A Newly Identified Peptide, Proadrenomedullin N-Terminal 20 Peptide, Induces Hypotensive Action via Pertussis Toxin–Sensitive Mechanisms

Tatsuo Shimosawa; Katsuyuki Ando; Toshiro Fujita

From the Fourth Department of Internal Medicine, University of Tokyo School of Medicine, Tokyo 112, Japan.

Correspondence to Toshiro Fujita, MD, Fourth Department of Internal Medicine, University of Tokyo School of Medicine, 3-28-6 Mejirodai Bunkyo-ku, Tokyo 112, Japan. E-mail fujita-dis{at}h.u-tokyo.ac.jp

	Abstract

Top Abstract Introduction Methods Results Discussion References

 
Abstract Proadrenomedullin N-terminal 20 peptide (PAMP) and adrenomedullin (AM) are novel hypotensive peptides. Although they are derived from the same gene product, proadrenomedullin, their hypotensive mechanisms are different; PAMP inhibits the release of norepinephrine from the peripheral sympathetic nerve endings, whereas AM fosters vasodilation by elevating intracellular cAMP, possibly via activation of cholera toxin–sensitive G proteins.
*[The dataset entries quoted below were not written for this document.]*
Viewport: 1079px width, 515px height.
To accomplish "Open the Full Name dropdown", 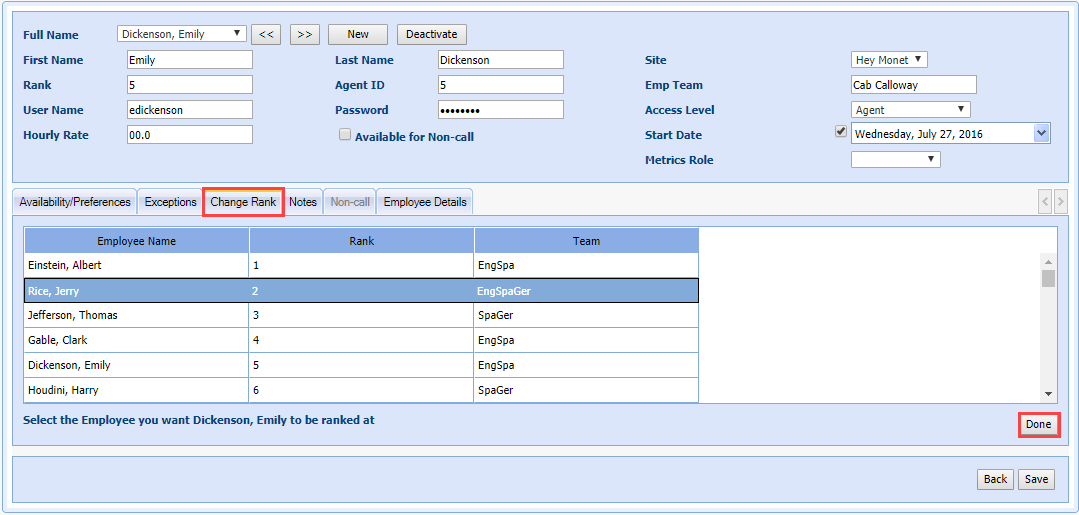I will tap(181, 34).
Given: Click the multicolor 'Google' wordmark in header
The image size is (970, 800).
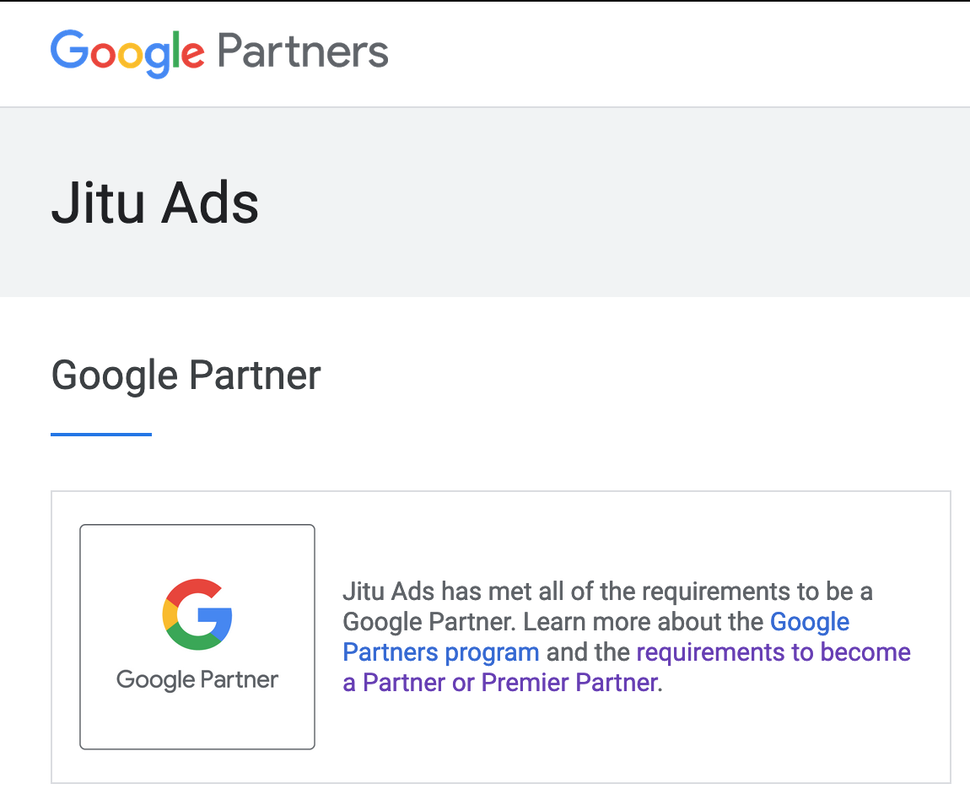Looking at the screenshot, I should click(127, 52).
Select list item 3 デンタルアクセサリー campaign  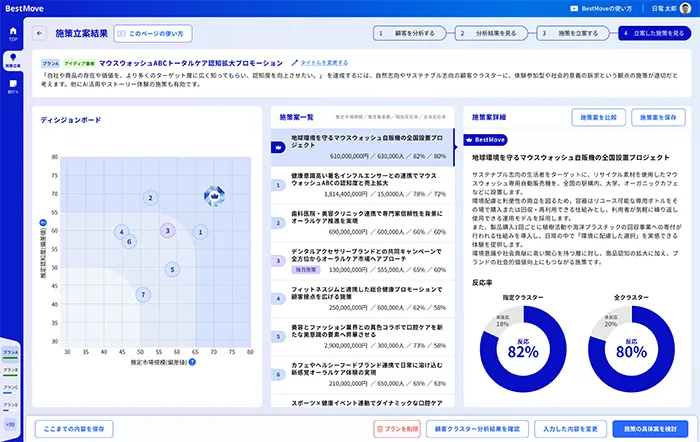tap(358, 256)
In PC12 cells, PAMP inhibited N-type calcium channel via activation of pertussis toxin–sensitive mechanisms. To clarify the relationship between the hypotensive effect of PAMP and pertussis toxin-sensitive mechanisms, we administered pertussis vaccine intraperitoneally into rats for 3 consecutive days. By using mesenteric artery preparation, we showed that PAMP's ability to decrease norepinephrine overflow was significantly attenuated in pertussis toxin-treated rat (-18.5±6.9%; P<.05 versus control rats). In electrically stimulated pithed rat, PAMP (20 and 40 nmol/kg) showed a hypotensive effect (-13±5 and -18±7 mm Hg, respectively; P<.05, P<.01), whereas in pertussis vaccine-treated rat it did not (-2±3 and -8±9 mm Hg, respectively; P=NS). Also, in pithed rat, plasma norepinephrine level was significantly elevated by electrical stimulation in both control (0.323±0.035 ng/mL) and pertussis vaccine- treated groups (0.355±0.079 ng/mL). After injection of PAMP (40 nmol/kg), plasma norepinephrine level significantly decreased in the control group (0.225±0.044 ng/mL; P<.01) but not in the pertussis vaccine-treated group (0.392±0.021 ng/mL; P=NS). Moreover, in conscious rats, intravenous administration of PAMP (40 nmol/kg) did not evoke hypotension after pertussis vaccine treatment, although untreated controls had significantly decreased arterial pressure (-5±2 versus -20±3 mm Hg; P<.01). In contrast to PAMP, the administration of AM (1 nmol/kg) significantly reduced the blood pressure of pertussis vaccine-treated as well as control rats (-20±5 versus -18±7 mm Hg; P=NS). These results demonstrate that the ability of PAMP to inhibit norepinephrine release from peripheral sympathetic nerve endings and to decrease blood pressure is pertussis toxin sensitive. Our findings thus suggest that despite being derived from the same gene, PAMP and AM apparently produce hypotension by activating different signaling pathways.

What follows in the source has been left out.